***** TASK INPUTS *****

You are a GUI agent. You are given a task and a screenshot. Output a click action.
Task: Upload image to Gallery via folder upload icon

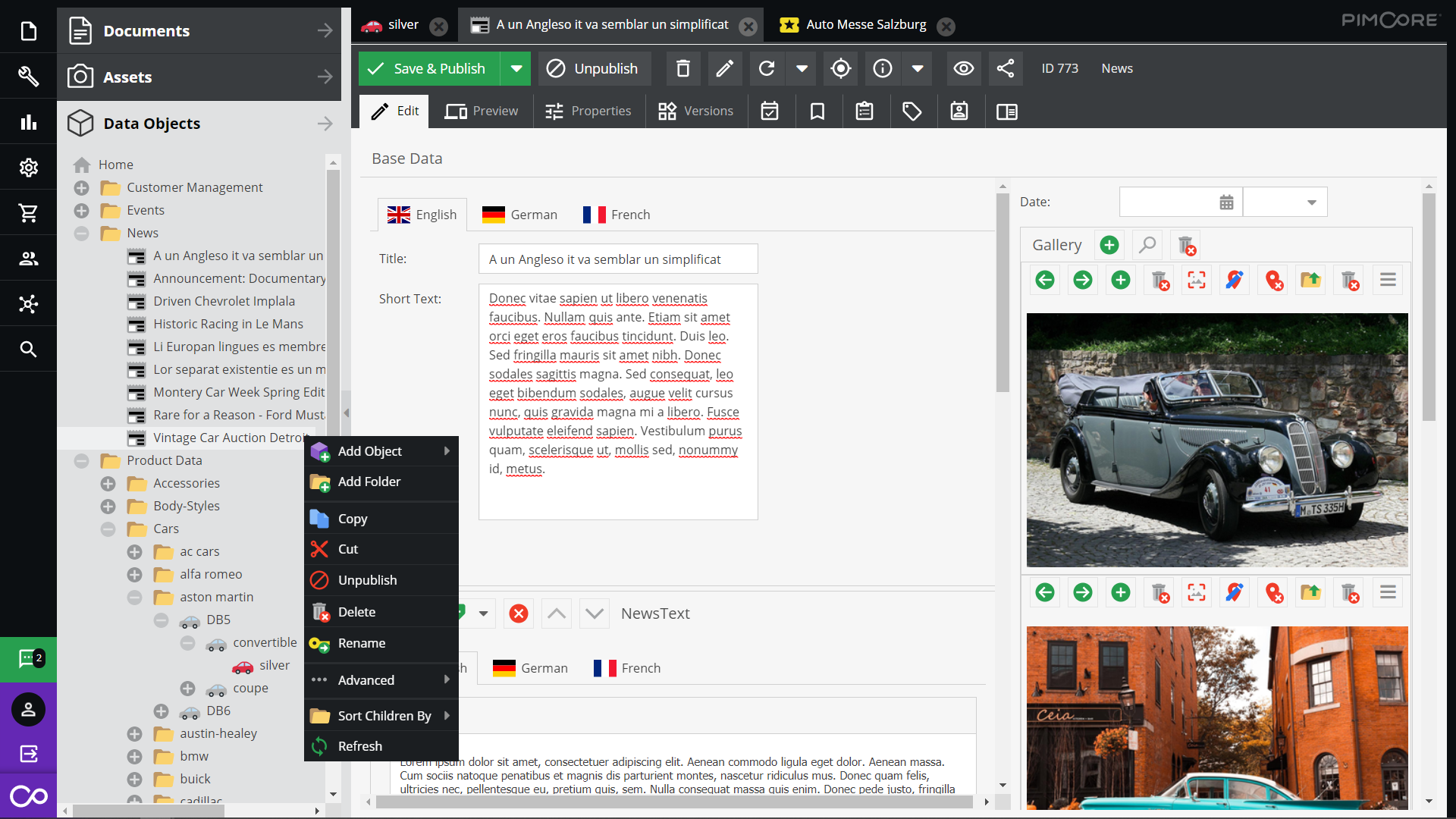pyautogui.click(x=1311, y=280)
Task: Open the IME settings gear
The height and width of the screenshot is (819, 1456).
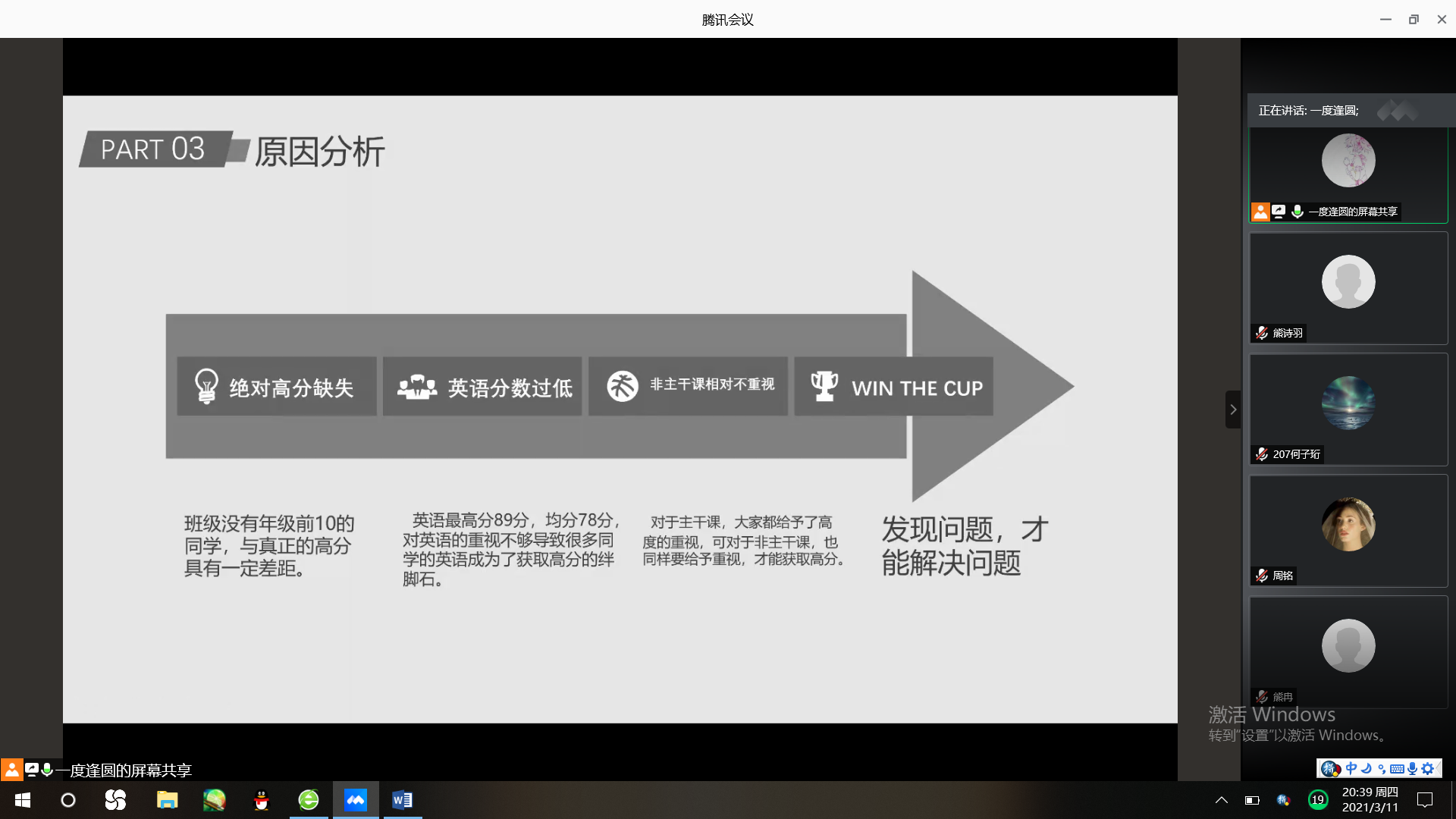Action: coord(1428,768)
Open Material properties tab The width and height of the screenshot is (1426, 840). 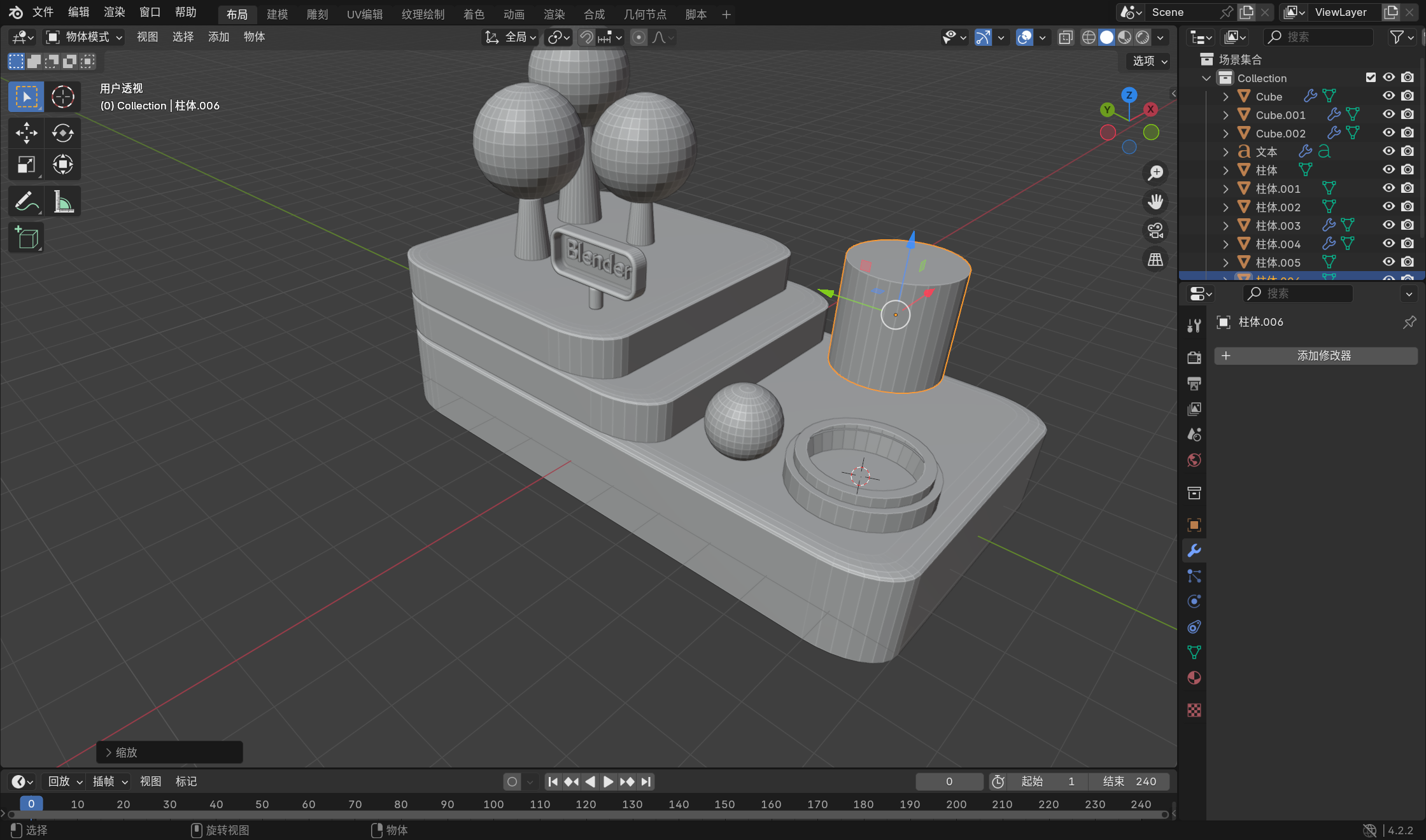pyautogui.click(x=1194, y=678)
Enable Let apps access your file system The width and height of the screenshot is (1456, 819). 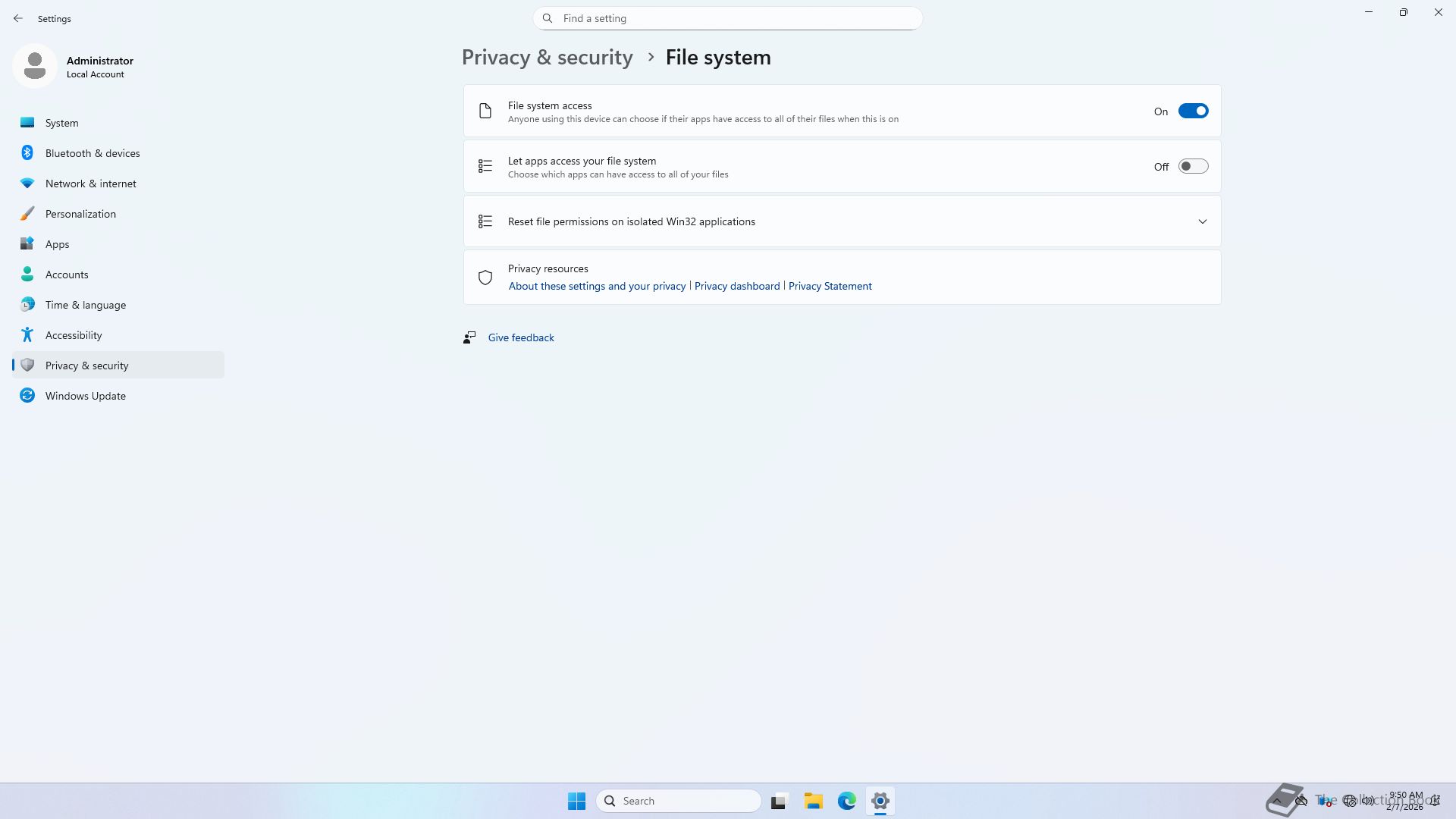(x=1193, y=167)
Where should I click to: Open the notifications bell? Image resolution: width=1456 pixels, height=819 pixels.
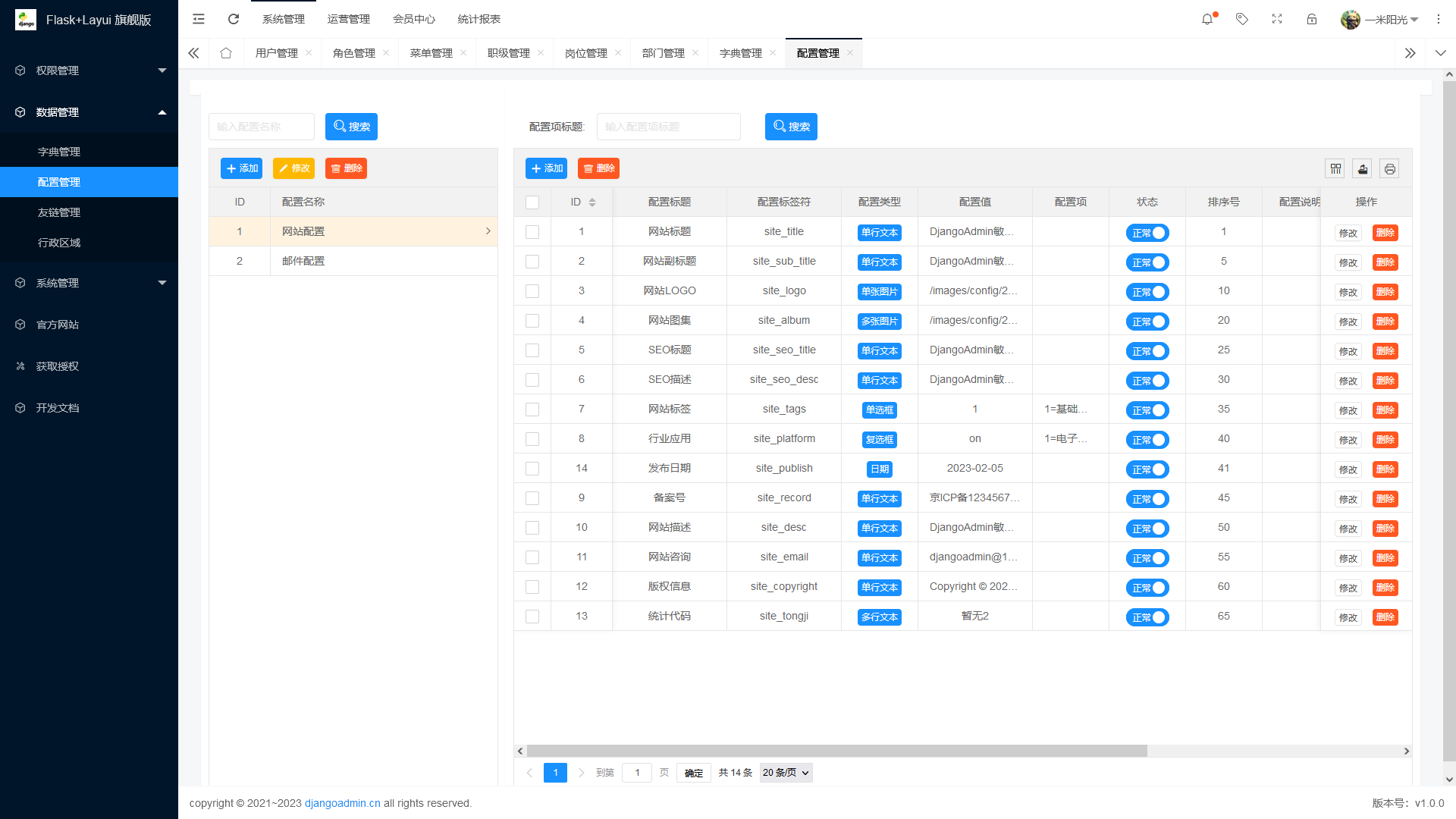click(1207, 19)
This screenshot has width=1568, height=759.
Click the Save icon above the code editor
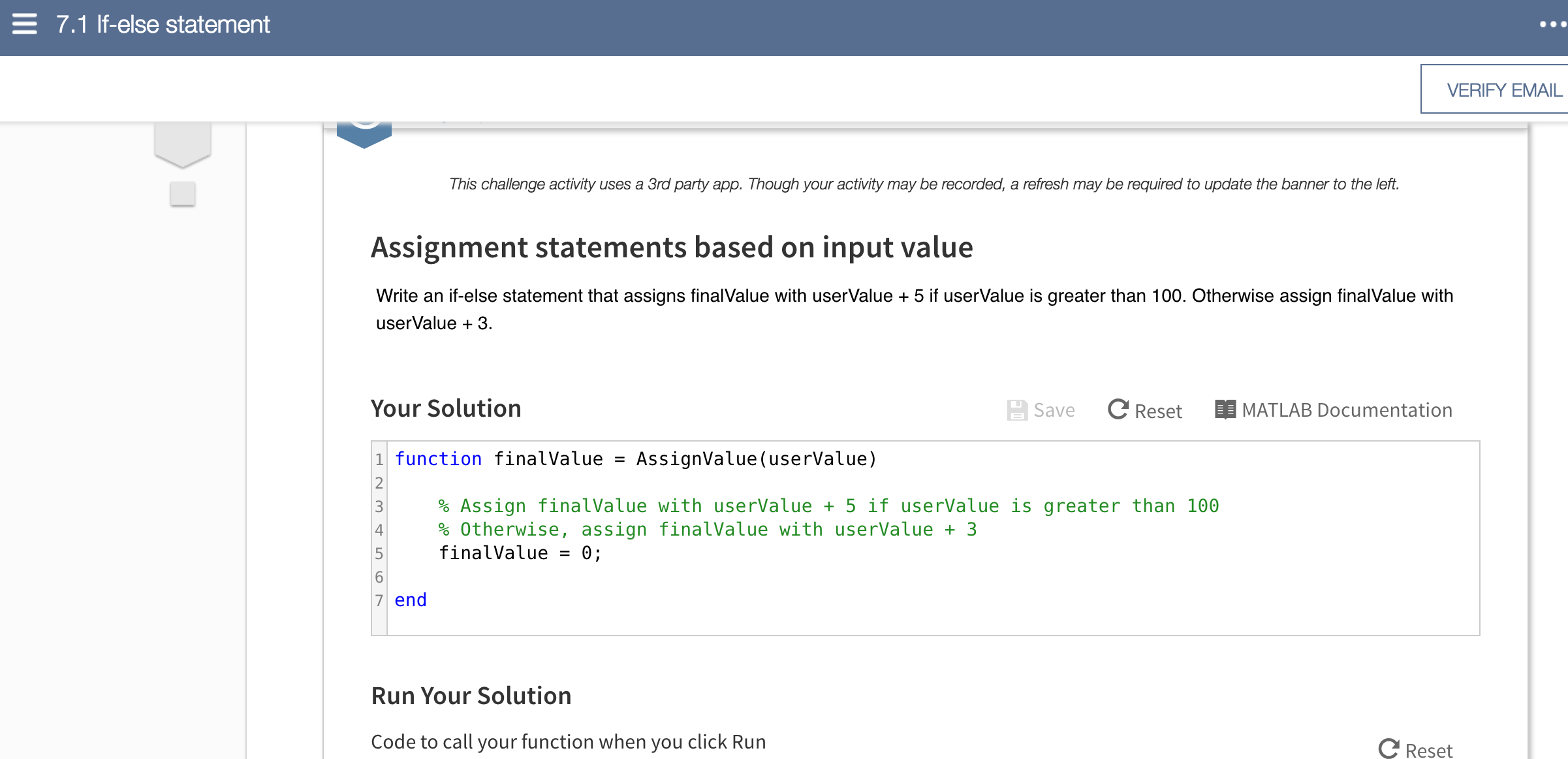click(x=1017, y=410)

*****

In the records above, find the line that contains "This screenshot has width=1568, height=759.". Print it and every later line exactly, omitting the pictures.

__RESPONSE TO THE EXERCISE__.
This screenshot has width=1568, height=759.
Click the Save icon above the code editor
click(x=1017, y=410)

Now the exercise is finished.